# Partition or multiple hard drives?



## Dia01 (Feb 13, 2008)

As the title suggests.  Is it worth installing say a 36GB drive for the OS soley or partitioning an existing larger drive with either 2 or more partitions?  I am currently running Vista 32bit and want to try out 64bit and am sick of reformatting the whole drive.  Any suggestions?


----------



## xfire (Feb 13, 2008)

If the larger hdd is faster then its better to partion but if you just want to try it you can do it on the 36Gb.


----------



## TheMonkey (Feb 13, 2008)

Unless you want to purchase a smaller high speed drive for your OS and get slightly quicker boot up times I would suggest just partitioning your current setup.  You won't really need to much space for your OS partition maybe 10gb max but probably less (my OS partition is only 5gb but thats XPpro with room to spare) and at least in XP its easy to change you page file location to your larger partition if u need the space.  Sure its just as simple in Vista tho I have no experience with it.


----------



## Dia01 (Feb 13, 2008)

Like I stated earlier I'm using 32bit Vista and want to upgrade to 64bit.  I would like to keep the 32bit OS for awhile to see if I'm happy with the 64 and plus I have a lot of saved docs and such I want to keep.  Should I partition the existing drive, shrink the current drive and allocate say 10GB for the 64bit OS and other partitions for say page file, media storage, programs and another for games.  If and when I'm happy can I delete the the 32bit partition to increase further room for the 64bit?


----------



## TheMonkey (Feb 13, 2008)

Dia01 said:


> Should I partition the existing drive, shrink the current drive and allocate say 10GB for the 64bit OS and other partitions for say page file, media storage, programs and another for games.  If and when I'm happy can I delete the the 32bit partition to increase further room for the 64bit?

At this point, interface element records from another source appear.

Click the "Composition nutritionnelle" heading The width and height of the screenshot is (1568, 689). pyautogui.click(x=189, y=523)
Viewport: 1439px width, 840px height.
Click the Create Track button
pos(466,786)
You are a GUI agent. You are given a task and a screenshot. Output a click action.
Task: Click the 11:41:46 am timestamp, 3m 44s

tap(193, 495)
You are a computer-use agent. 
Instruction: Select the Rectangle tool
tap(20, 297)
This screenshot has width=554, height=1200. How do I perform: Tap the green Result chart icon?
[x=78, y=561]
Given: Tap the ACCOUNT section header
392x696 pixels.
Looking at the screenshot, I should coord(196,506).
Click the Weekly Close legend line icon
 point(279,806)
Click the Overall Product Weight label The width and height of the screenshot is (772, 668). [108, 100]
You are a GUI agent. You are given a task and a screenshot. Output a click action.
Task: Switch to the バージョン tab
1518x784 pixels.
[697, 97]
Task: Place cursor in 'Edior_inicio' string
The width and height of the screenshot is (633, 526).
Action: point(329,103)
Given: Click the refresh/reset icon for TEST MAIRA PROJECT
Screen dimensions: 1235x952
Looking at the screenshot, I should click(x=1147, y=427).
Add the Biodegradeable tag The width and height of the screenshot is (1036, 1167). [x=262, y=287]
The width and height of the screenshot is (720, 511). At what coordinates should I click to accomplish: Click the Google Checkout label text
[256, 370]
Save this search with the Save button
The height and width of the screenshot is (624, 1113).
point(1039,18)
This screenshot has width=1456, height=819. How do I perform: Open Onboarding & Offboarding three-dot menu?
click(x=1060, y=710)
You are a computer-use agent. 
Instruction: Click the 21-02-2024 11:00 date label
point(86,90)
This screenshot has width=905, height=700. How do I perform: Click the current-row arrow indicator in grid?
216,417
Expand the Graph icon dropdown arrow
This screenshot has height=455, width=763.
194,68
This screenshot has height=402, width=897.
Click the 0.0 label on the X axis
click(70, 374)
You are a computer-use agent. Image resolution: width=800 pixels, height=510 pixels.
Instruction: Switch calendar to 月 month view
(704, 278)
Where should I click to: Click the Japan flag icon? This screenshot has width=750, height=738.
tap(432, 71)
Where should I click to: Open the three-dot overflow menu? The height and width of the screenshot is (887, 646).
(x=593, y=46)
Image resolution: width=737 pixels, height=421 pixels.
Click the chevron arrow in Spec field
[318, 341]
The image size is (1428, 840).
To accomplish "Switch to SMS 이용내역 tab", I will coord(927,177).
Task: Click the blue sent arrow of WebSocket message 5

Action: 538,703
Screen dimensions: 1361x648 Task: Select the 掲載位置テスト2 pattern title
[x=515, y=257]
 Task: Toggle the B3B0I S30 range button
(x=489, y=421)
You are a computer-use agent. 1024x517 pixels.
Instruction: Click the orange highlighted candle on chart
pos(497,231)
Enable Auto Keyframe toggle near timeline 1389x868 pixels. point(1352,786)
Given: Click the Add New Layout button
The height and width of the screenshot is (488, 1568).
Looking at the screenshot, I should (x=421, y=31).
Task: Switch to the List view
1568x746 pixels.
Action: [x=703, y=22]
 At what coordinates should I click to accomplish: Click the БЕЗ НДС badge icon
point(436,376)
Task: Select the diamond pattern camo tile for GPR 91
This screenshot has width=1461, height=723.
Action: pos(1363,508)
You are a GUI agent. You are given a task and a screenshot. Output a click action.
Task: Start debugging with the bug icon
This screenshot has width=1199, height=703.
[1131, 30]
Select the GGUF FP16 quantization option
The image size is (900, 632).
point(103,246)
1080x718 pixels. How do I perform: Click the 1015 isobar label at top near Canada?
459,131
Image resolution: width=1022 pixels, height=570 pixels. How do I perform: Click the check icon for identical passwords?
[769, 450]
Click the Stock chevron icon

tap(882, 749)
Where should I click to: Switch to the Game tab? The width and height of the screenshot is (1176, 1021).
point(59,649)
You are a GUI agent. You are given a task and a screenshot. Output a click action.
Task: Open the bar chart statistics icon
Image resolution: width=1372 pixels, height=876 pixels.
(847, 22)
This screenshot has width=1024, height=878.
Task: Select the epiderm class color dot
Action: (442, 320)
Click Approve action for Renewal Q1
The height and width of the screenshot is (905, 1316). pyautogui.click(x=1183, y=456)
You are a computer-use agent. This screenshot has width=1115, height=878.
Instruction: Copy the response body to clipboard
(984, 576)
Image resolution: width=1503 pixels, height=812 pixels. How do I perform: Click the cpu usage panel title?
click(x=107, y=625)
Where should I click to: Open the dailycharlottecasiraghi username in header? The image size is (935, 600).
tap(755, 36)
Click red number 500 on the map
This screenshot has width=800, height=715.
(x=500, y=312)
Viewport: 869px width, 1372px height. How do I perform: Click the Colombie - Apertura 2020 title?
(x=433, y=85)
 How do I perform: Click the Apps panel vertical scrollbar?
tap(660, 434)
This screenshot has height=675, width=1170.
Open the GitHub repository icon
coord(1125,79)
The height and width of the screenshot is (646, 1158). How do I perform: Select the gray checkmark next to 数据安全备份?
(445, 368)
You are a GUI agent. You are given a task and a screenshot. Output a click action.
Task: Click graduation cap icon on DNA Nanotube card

If I were u I would create a 10GB partition on my current drive in the free space, leave the current partition as is and install the 64bitOS on the new partition leaving the page file on the new partition.  Play around with it for a while and when I decided which I liked best I would either delete the 32bitOS with no changes to the partitions whatsoever (if I like 64bit).  Or I would reformat the new partition and install the 32bit version on the new partition and clean up the old 32bit install later (and of course clean up my boot.ini so the old OS's don't show up on bootup.)  That way in the end I would have a seperate partition for my OS whichever it may be for easy reformats/dual boots in the future.  I would also use partition magic to create my new partition.  Hope that made sense, it's late and I kindof have an assbackwards way of doing things somtimes but they u go


----------



## trog100 (Feb 13, 2008)

dont keep your boot up partition too small.. i go for 30 gig with 10 used.. it leaves plenty of work space if needed..

trog


----------



## TheMonkey (Feb 13, 2008)

trog100 said:


> dont keep your boot up partition too small.. i go for 30 gig with 10 used.. it leaves plenty of work space if needed..
> 
> trog



I usually find that I don't need much extra space at all on the boot partition as you can almost always change temp location for install/extractions ect. and you can move your page file as well.  But extra room never hurts


----------



## Dia01 (Feb 13, 2008)

I have decided to go a seperate 36GB drive, when I'm happy with the OS I'll then partition my larger existing drive to keep it all neat and tidy I think.


----------



## trog100 (Feb 13, 2008)

TheMonkey said:


> I usually find that I don't need much extra space at all on the boot partition as you can almost always change temp location for install/extractions ect. and you can move your page file as well.  But extra room never hurts



i started off with 2 gig years ago then moved to 5 then to 10 now with storage so cheap i just think 30.. he he

i like to keep the OS plus all basic apps i use in the one partition.. it comes to around 10 gig.. i do it for easy back ups and swops.. a bit like a super OS..

trog


----------



## icon57 (Feb 14, 2008)

i would go with the separate hd over a partition, but if you go with vista, you might want to go bigger as vista seems to just keep growing every day...


----------